ŞÜPHELERİM VAR, NE YAPMALIYIM?
Çok değişik ve birbirine zıt bilgilerin dolaşımda olduğu bir dijital çağda yaşıyoruz.
Karşılaştığımız bilgilerden veya yaşadığımız tecrübelerden, anlam veremediğimiz hadiselerden dolayı şüpheye kapılmamız hayatın doğal akışı içerisinde yer alan bir durumdur.
Ancak doğal olmayan şüpheden sonra hemen inkara kapılmaktır.
İnkar ayrı şüphe ayrıdır.
İnkar bir karar ve tutumdur. Karar ve tutumlar kolay kolay değişmez, düzeltilemez, geri dönüşü sağlanamaz. Bu nedenle kararın doğruluğundan yüzde yüz emin olmak gerekir.
Yeterince araştırma yapmadan karar vermek doğal bir tutum değildir. Yeterince araştırmayı şuna benzetebiliriz. Düşünün siz bir hakimsiniz ve karşınıza bir sanık geldi. Bu sanığı yargılamadan önce sanığa kendisini savunması için yeterince imkan vermeniz gerekir. İlk duruşmadaki ifadesine bakarak hemen yargılamak adil olmayacaktır. Sanığın kendisini ifade etmesine imkan tanımanız gerekir. Mevzu din olunca, sanık sandalyesinde din oturmaktadır. Dinin kendisini savunabilmesi demek sizin bu konuda dinin verdiği bütün cevapları hakkıyla araştırmanız demektir.
İslam’la ilgili şüphelerimizin bir çok kaynağı bulunabilir, bunların başında gelenler şunlardır:
– İslam’la ilgili bilgilerimizin az olması, yetersiz olmasından dolayı şüpheye yol açan durumla ilgili İslami cevabın ne olduğunu tam bilmemek. Bu bilgi eksik olunca İslam’dan şüphe edebiliyoruz. Dolayısıyla yapılması gereken İslam’ın bu konudaki cevaplarını araştırmaktır. Araştırma üstün körü olmamalı. Detaylı olmalıdır. Sadece okumaya dayalı da olmamalıdır, bilen birileriyle diyalog kurulmalıdır.
– Yaşadığımız negatif hadiselere anlam verememek. Hayatın imtihan olduğunu burada unutmamak gerekir. Allah kullarını değişik vesilelerle sınava tabi tutmaktadır.
– Dijital medyalardaki dezenformasyondan etkilenmek. Burada bilgilerin çoğu zaman çarpıtılmış olduğunu ve kasıtlı bir biçimde eksik verildiğini bilmek gerekir. Yarım bilgi yalan haberin etkisini yapar. Verilen bilgi doğrudur ama eksik olduğu için insanın zihninde yanlış algı oluşturuyor bu da şüpheye götürüyor.

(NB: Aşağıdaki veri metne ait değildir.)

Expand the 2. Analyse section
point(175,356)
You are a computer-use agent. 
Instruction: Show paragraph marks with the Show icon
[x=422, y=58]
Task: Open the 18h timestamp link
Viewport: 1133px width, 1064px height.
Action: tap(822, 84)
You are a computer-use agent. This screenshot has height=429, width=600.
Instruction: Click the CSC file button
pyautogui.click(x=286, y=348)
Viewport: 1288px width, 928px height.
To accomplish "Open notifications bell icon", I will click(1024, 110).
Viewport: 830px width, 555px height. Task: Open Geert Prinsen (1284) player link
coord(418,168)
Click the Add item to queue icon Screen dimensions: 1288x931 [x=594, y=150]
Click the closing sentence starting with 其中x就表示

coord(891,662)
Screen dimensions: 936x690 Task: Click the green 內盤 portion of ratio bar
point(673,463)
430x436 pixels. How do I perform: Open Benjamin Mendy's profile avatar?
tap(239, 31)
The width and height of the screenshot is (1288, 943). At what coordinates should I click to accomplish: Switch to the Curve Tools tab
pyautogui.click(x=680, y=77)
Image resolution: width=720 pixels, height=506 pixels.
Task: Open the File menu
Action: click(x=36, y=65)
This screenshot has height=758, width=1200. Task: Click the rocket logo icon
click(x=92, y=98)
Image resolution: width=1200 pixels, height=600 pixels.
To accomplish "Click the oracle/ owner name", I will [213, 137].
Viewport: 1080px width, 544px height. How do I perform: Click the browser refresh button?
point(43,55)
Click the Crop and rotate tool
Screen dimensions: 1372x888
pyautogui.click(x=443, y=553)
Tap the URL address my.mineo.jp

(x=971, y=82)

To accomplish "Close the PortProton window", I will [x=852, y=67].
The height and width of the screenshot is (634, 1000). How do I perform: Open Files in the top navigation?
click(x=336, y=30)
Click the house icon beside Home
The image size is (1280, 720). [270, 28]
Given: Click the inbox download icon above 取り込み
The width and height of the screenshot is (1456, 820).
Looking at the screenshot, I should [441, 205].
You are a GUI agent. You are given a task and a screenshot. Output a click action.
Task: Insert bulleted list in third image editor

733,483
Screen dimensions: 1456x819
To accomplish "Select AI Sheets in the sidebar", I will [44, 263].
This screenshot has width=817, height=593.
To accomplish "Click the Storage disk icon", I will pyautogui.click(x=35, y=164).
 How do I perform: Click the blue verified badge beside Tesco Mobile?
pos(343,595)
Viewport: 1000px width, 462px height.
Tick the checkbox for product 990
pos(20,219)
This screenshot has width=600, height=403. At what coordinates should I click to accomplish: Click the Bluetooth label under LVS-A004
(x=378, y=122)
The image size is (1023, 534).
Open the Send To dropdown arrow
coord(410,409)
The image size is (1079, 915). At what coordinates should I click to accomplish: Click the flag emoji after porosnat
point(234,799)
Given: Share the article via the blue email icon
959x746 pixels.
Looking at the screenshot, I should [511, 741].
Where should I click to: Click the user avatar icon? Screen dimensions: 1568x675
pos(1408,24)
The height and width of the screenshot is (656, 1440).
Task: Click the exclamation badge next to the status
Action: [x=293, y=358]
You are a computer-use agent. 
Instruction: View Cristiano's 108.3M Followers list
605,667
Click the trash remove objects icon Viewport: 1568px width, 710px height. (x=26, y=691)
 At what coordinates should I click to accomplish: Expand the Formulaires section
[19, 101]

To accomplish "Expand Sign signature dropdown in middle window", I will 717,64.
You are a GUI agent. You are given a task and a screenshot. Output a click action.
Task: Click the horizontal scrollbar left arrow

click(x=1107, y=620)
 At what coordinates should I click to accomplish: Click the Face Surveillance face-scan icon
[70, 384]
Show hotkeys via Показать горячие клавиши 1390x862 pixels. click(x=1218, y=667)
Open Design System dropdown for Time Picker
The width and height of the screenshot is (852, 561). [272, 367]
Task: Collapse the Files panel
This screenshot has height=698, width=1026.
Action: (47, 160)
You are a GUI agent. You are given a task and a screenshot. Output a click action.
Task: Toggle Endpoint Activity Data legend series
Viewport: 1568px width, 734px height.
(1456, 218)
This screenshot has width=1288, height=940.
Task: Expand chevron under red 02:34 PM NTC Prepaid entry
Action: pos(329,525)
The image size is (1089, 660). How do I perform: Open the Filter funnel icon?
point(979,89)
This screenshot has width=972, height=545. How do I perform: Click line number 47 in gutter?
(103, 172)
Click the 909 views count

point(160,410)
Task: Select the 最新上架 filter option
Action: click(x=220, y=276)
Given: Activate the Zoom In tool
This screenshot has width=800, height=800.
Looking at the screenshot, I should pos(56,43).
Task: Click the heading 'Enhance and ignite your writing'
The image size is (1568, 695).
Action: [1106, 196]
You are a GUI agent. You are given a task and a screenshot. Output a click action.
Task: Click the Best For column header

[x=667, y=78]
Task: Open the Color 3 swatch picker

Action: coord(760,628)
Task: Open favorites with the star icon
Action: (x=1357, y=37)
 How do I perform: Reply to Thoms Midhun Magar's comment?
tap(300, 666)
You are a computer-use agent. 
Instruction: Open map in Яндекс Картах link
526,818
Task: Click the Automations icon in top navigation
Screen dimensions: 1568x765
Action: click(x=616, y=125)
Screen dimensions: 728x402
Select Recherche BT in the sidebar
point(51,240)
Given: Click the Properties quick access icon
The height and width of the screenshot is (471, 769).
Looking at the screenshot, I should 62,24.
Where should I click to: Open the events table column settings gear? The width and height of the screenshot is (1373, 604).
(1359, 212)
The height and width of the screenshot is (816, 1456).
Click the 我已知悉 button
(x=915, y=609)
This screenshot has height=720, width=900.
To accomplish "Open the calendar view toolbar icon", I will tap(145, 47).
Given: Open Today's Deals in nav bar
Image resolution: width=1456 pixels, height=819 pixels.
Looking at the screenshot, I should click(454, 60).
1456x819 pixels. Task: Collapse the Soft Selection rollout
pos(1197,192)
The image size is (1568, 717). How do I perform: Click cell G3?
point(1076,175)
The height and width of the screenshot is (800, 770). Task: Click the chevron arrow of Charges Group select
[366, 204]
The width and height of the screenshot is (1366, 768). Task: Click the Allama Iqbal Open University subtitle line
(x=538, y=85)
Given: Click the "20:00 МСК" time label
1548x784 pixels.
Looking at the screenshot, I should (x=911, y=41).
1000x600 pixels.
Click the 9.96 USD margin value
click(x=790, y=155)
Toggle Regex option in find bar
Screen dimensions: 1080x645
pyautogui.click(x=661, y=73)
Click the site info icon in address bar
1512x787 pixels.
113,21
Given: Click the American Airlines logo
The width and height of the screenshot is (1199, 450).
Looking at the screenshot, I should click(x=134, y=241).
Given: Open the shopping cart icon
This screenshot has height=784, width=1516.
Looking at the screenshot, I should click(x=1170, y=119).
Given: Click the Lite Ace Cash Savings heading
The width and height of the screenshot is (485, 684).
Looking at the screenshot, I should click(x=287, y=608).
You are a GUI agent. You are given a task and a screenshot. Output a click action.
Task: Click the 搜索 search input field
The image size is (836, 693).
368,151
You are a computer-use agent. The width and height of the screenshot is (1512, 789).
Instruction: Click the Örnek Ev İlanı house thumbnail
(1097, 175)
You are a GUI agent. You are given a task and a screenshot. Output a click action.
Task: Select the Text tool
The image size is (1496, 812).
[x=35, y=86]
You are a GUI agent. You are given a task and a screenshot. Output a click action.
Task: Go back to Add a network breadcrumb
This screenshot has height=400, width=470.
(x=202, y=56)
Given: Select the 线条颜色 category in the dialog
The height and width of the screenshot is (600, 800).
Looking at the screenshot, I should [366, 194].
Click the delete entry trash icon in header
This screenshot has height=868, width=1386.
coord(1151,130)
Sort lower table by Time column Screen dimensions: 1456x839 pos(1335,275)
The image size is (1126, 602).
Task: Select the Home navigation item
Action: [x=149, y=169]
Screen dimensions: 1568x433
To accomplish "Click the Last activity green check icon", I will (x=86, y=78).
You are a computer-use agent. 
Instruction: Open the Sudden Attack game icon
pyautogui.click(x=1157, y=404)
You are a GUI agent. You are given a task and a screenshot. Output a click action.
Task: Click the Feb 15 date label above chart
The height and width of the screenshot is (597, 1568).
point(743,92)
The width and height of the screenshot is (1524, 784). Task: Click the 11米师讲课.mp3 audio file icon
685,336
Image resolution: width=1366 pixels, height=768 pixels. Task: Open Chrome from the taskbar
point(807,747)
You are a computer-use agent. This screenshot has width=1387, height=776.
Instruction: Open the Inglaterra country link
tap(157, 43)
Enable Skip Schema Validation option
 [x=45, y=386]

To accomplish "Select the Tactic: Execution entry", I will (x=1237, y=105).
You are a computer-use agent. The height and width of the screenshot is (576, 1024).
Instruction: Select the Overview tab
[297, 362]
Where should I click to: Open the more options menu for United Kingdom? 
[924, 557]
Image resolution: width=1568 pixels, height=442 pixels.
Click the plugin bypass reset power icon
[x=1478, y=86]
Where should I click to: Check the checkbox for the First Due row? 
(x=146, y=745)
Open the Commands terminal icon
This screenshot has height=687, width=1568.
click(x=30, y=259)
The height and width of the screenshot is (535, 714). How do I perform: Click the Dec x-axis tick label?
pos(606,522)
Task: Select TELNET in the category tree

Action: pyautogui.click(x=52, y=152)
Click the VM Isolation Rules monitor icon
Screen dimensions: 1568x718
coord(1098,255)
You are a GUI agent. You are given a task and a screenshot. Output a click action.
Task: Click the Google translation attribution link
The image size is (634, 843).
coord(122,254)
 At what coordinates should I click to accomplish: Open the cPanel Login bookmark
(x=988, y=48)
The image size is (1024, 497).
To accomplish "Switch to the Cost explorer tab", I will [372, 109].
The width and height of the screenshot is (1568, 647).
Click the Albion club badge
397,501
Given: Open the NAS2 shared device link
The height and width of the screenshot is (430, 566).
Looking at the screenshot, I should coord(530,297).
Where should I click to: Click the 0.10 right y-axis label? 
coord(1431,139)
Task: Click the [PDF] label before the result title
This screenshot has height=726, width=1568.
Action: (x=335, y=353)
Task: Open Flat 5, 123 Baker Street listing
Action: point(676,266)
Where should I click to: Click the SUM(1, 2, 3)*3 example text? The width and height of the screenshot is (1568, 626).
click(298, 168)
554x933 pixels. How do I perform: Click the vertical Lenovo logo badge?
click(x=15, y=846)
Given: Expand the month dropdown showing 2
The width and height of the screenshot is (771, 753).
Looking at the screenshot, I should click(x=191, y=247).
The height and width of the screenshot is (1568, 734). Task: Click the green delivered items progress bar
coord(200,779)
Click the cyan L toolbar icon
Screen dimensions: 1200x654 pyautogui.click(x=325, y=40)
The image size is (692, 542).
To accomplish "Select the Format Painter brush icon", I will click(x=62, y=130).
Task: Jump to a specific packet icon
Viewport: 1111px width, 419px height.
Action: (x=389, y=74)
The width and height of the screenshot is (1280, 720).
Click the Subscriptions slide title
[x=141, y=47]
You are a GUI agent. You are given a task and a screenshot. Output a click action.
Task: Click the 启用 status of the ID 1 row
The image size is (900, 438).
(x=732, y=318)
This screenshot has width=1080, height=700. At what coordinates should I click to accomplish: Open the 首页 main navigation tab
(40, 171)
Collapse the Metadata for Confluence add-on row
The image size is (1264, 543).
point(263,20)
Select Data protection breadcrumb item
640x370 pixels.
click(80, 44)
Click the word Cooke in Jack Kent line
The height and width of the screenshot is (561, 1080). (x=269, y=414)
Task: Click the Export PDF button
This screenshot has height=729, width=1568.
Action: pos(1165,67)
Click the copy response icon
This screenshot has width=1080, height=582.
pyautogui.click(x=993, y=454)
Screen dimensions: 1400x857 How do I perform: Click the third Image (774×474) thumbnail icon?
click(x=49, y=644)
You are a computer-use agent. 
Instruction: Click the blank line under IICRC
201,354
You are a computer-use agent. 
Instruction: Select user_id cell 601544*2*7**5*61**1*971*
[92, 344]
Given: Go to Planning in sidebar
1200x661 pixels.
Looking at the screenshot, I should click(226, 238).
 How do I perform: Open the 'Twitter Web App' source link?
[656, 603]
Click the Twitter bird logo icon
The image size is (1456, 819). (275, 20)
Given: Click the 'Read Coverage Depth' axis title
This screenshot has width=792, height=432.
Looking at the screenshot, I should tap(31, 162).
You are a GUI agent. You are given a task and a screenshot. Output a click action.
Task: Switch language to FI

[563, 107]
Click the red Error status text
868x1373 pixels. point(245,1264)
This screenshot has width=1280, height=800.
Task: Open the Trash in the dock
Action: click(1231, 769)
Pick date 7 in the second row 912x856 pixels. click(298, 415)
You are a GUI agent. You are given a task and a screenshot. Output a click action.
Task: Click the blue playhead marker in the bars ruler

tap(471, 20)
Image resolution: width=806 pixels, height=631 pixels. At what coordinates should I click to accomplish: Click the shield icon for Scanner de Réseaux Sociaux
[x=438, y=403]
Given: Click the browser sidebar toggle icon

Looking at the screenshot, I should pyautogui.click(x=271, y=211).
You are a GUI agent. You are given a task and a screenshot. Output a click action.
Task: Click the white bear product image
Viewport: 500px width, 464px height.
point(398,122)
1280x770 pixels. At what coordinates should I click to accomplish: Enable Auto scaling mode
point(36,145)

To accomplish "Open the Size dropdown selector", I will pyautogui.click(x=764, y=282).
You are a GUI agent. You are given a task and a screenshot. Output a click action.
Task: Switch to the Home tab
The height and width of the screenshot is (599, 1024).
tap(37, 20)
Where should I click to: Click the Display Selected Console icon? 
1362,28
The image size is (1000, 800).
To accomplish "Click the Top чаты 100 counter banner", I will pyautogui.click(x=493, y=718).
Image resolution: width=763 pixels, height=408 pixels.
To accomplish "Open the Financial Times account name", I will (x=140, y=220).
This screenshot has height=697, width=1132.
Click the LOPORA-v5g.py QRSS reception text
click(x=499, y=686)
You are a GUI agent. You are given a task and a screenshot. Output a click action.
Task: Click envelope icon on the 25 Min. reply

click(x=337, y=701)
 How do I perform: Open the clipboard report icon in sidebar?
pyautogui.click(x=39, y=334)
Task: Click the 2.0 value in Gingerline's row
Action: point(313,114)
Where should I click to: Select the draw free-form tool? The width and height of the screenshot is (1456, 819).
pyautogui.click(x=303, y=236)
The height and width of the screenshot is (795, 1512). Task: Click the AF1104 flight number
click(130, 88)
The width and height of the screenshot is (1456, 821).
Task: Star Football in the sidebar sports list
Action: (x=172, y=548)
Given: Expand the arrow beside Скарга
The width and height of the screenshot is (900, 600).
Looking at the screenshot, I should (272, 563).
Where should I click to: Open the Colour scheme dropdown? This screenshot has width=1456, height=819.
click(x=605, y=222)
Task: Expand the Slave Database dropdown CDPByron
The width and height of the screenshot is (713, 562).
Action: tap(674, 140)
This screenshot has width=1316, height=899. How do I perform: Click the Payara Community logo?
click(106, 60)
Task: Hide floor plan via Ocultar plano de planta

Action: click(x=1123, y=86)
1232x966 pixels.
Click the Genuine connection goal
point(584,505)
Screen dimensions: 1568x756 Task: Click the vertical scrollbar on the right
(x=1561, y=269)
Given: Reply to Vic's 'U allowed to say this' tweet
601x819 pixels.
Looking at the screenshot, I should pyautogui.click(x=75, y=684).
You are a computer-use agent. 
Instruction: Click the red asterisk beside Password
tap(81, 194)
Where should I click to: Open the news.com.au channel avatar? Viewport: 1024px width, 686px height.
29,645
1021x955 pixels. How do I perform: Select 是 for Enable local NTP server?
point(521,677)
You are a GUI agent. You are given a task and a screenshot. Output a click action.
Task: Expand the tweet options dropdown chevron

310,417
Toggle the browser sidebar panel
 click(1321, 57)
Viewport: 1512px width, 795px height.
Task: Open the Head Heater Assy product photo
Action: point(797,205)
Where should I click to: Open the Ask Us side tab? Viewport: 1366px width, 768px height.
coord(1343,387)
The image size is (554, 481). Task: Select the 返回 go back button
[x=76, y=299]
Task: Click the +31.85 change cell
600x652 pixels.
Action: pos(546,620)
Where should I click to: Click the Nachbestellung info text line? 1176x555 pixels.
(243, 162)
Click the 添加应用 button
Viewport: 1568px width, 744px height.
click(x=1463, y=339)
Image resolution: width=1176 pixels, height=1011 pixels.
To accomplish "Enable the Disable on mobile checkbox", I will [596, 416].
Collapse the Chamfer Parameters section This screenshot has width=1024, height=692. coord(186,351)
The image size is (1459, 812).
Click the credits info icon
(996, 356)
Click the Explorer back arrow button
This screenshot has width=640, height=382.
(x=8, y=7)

– Nefsimizin arzularını belirleyici kılmak. İnsan nefsi üstünde başka bir otorite kabul etmek istemez. Günde 5 vakit namaz kılmak, gözünü haramdan sakındırmak gibi birçok mükellefiyetten insan kurtulmak için inkara meyledebilir. Bilinçaltımız bizi bu motivasyonla yönlendirebilir ve bunu aklileştirerek yapar. İtirazları, inkarı rasyonalize ederek yapar ki, vicdanımız rahat olsun. Bu gaflete düşmemek gerekir. İnsan kendi ahiretini nefsinin gelip geçici arzu ve zevkleri için tehlikeye atmamalıdır.
Kısacası yapılması gereken:
– Araştırmaya, okumaya devam etmek.
– Lehte ve aleyhteki bütün delilleri toplamak ve bunları aklımızla tartmak.
– Bilen insanlarla diyaloğa girip şüpheleri açık açık konuşmak, başkalarından yardım almak.
– Kendimize ve araştırmalarımıza zaman tanımak aceleci karar vermemek.